I think this high watt, big airflow trend is a bad mistake for the vaping world. We're taking a way the complex, wholesome feel of a good vape and replacing it with high watts, thick clouds and fat airflows that are very impressive until you take a step back in time and experience a more modest vape that aims for a great experience without the need to show off. We're using more juice and getting less out of it.

note: the bastard leaks out the drip tip, the air flow screw and hole. It comes in way too many parts and can be confusing to assemble. It's impossible to tell how much juice there is left without using the plastic tank section. It whistles loudly and it's a pain to refill. Despite these annoyances I still love it so much that I've bought another KFL and a KF4 from Fasttech.


63 comments
save
give gold
report
hide all child comments
source: https://www.reddit.com/r/electronic...ayfun_epiphany_why_big_watts_and_fat_airflow/

Reactions: Like 3 | Winner 3


----------



## BumbleBee (20/8/15)

Yip, the Kayfun definitely has made a big mark on the Vaping world and seems to have become the RTA benchmark, even now with extreme sub ohm tanks I see stuff like "Kayfun style build deck". I still love my 15 month old KF3.1

Reactions: Like 2 | Agree 1


----------



## Andre (20/8/15)

I agree. We are sacrificing flavour for air flow, big clouds, hottish vapes and big juice consumption. The very reason high VG has become a hit, again maybe at the expense of flavour. Could TC bring us back from this madness?

Reactions: Like 2


----------



## Mike (20/8/15)

I personally still love my Lemo 2. I close the airflow down to about half. It's easy to fill, and simple to take to pieces and clean. I pray it gets more competition - good single coil devices are underrated nowadays.

Reactions: Like 1


----------



## Paulie (20/8/15)

I still use a kayfun ! Sure its moded but still offers exceptional flavour and airflow on max vg juice 


Sent from my iPhone using Tapatalk

Reactions: Agree 1


----------



## kev mac (21/8/15)

Alex said:


> The Kayfun Epiphany: Why big watts and fat airflow is ruining our vape
> 
> submitted 2 hours ago
> by roidie
> ...


Breaking out my kayfun to-nite

Reactions: Like 1 | Can relate 1


----------



## Tom. F (21/8/15)

My kf4 is still my daily driver. I feel that they got the airflow just right on that one. It almost feels like a controlled pull as apposed to a free flow or golf ball-through-a-hosepipe. Like there's a little Russian in there directing it all. The flavour and texture, like he said, are stellar and more than that it doesn't produce a measly amount of vapor by any stretch. The top filling and juice shutoff control are the two cherries on top.
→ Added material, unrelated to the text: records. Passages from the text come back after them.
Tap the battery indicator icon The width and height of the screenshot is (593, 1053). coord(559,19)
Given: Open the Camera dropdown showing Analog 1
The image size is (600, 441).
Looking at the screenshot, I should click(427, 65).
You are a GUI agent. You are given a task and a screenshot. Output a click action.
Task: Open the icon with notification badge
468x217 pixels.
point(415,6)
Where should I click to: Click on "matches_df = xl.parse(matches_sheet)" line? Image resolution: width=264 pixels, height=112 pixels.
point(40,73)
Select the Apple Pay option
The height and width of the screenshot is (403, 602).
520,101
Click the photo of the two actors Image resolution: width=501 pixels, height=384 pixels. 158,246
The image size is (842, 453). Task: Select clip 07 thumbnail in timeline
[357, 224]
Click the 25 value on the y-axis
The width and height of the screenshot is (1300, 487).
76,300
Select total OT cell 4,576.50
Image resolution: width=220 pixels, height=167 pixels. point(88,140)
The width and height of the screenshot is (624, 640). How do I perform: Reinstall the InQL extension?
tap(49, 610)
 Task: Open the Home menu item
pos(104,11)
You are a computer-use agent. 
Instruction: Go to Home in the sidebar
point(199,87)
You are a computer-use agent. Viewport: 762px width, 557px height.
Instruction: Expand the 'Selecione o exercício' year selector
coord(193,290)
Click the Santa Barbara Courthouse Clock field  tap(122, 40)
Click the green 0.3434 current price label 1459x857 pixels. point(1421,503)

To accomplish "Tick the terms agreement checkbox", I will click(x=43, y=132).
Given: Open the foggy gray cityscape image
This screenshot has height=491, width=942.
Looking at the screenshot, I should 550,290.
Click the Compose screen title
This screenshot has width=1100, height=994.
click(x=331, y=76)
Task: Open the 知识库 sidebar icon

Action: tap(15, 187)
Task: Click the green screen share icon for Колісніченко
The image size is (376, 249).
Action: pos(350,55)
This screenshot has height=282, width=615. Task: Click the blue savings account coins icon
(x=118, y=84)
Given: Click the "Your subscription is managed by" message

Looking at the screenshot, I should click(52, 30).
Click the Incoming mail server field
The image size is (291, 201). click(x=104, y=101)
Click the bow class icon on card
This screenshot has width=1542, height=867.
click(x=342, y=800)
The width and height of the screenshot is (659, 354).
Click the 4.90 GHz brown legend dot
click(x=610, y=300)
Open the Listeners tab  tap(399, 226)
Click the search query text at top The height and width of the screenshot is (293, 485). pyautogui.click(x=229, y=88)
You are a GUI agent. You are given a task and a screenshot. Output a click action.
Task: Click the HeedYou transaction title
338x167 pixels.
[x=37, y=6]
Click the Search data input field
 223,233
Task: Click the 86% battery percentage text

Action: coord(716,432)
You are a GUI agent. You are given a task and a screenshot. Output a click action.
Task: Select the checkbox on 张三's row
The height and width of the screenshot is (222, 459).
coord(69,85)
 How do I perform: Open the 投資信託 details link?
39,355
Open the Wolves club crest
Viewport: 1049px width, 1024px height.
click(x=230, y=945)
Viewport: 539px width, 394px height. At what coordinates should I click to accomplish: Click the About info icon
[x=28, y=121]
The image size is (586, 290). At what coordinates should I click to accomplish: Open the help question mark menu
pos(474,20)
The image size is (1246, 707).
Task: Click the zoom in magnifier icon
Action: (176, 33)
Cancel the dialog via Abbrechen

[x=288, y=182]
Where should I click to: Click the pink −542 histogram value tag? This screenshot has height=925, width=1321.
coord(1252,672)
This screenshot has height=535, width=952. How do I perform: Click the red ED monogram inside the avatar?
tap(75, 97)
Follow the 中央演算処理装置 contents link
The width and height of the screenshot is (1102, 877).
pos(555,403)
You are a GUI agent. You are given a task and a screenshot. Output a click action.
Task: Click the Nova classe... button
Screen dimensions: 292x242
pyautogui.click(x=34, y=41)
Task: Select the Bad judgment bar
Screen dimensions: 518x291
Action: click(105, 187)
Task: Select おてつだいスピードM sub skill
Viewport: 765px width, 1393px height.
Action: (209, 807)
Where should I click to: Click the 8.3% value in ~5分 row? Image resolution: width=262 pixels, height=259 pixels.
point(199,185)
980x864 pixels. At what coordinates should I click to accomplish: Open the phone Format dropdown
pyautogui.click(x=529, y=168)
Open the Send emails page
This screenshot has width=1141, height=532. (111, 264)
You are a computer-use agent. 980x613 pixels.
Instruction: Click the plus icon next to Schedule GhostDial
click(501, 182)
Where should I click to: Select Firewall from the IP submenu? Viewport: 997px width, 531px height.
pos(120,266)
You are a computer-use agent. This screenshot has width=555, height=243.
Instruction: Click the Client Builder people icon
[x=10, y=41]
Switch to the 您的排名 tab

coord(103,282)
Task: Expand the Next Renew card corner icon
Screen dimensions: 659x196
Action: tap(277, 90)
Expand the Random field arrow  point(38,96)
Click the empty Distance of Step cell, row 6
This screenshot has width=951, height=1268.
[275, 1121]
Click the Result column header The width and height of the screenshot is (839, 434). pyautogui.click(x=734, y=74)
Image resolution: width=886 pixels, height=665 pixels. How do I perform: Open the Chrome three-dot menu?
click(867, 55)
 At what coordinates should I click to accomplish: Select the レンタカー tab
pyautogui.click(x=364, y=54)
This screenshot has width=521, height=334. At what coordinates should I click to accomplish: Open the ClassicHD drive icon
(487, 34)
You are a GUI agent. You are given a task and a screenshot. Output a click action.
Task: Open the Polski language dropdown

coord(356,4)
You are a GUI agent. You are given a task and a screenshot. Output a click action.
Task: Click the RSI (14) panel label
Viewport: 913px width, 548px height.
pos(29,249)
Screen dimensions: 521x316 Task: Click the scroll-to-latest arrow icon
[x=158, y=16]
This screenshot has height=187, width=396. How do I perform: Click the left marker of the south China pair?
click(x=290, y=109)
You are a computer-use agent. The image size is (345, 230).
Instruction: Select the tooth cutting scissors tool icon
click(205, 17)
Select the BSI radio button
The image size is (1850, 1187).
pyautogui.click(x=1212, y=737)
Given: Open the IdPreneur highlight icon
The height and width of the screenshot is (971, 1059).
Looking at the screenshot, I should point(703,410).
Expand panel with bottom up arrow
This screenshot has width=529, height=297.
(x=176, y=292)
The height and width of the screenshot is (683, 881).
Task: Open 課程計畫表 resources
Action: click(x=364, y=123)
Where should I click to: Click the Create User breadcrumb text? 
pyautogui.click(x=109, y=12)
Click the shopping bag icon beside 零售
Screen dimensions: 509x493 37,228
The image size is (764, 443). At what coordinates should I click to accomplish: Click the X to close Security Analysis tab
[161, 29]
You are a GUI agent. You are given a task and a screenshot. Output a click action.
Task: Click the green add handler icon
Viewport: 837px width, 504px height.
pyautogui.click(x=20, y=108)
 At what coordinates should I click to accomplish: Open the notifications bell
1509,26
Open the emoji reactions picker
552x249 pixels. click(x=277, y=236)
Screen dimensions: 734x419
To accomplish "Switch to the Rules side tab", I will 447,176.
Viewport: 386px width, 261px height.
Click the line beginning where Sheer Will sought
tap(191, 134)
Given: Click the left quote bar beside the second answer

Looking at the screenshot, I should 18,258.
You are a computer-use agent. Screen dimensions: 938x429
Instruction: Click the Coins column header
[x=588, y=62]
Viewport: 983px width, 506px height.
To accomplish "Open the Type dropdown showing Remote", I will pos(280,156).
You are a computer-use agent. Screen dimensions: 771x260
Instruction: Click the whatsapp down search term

Reactions: Like 1 | Can relate 1


----------



## RoRy13 (21/8/15)

Well the glass on my Lemo 2 broke, so while waiting for a replacement, brought out the old kayfun 3.1...and lets just say I just could not wait for my glass to arrive.

The kayfun served its purpose, but for me theres no looking back, got myself a goblin mini with the lemo glass order, and I think the lemo will be taking a back seat for a while.


----------



## Average vapor Joe (21/8/15)

Well here's what I do. I build awesome coils so that I can keep my airflow nice and open. But in all honesty I'm not one of those people who open every single air hole possible. Eg on my velocity I always keep those little eyes closed because I like a slight restrictive lung hit but maybe that's because I was a hookah convert as apposed to cigarettes. I think a benchmark for me is the Kayfun monster v2 reload.


----------



## andro (21/8/15)

I love my kayfuns and still use all of them ( plus lite , 3.1, mini, v4 ), and i love biggest airflow like a dripper etc . I use both depending ion the juice . My adv is always been vm menthol ice , and that must be in a kayfun for sure ......in a dripper is not my fav .

Reactions: Like 1


----------



## Silver (21/8/15)

Thanks for sharing @Alex

I think this brings up a very interesting discussion - something I have pondered about for a long time.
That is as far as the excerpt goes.